The use of high-throughput DArTseq-based silicoDArT and SNP markers to identify yellow rust resistance genes in common wheat

Common wheat (Triticum aestivum L.) is one of the most important species of crops. It is the most common cereal grown on all continents. Every year the yield of wheat on plantations all over the world is hugely reduced by yellow rust caused by the Puccinia striformis f. sp. tritici fungus. Apart from the yield potential and grain quality, resistance to diseases has become an important breeding goal. The identification and use of new sources of resistance is essential to improve the resistance of wheat plants to yellow rust. In this study, we performed a genome wide association study (GWAS) for the derived mapping population. The aim of this study was to find the silicoDArT and SNP markers coupled with the genes determining resistance to Puccinia striformis f. sp. tritici, which could be used to select yellow rust-resistant cultivars. Long-term observations resulted in the identification of a cultivar (Tobak) with very high resistance to infestation with yellow rust. This cultivar was crossed with a yellow rust-susceptible cultivar and a mapping population was derived and subjected to next-generation sequencing (NGS). As a result of the DArTseq analysis, 10,586 silicoDArT markers and 8,423 SNP markers were obtained. The obtained genotyping data was used for association mapping, which was performed using the GWAS method.

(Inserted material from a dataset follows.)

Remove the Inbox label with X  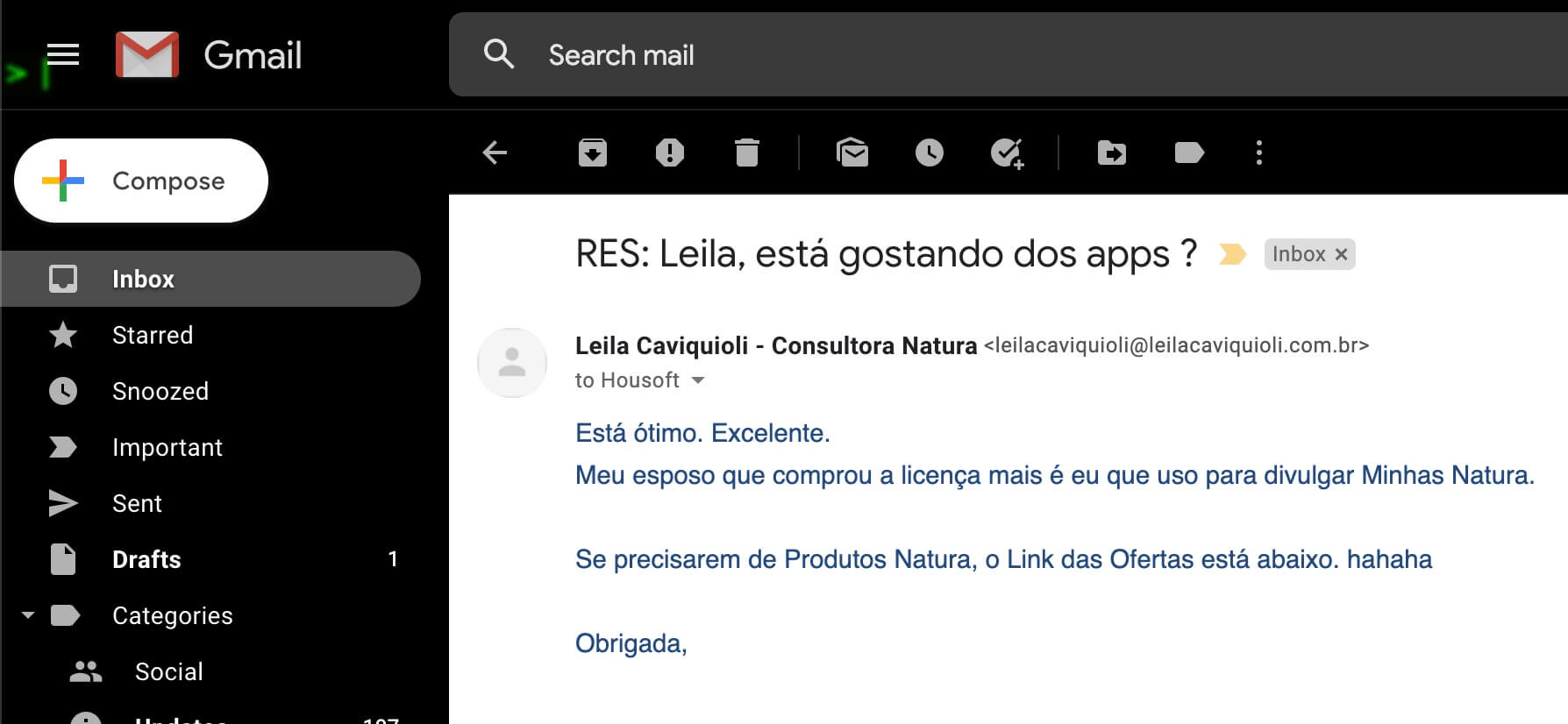click(1341, 254)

The largest number of sequences similar to the sequences of the silicoDArT and SNP markers determined in the GWAS analysis were located on chromosome 2B. Further analyses resulted in the identification of region 36838943-536815801 on chromosome 2B, which contained three sequences related with resistance to diseases. Disease resistance genes involved in the plant defense system, such as the disease resistance proteins RAG1, RAG2 and RPP8, have been identified.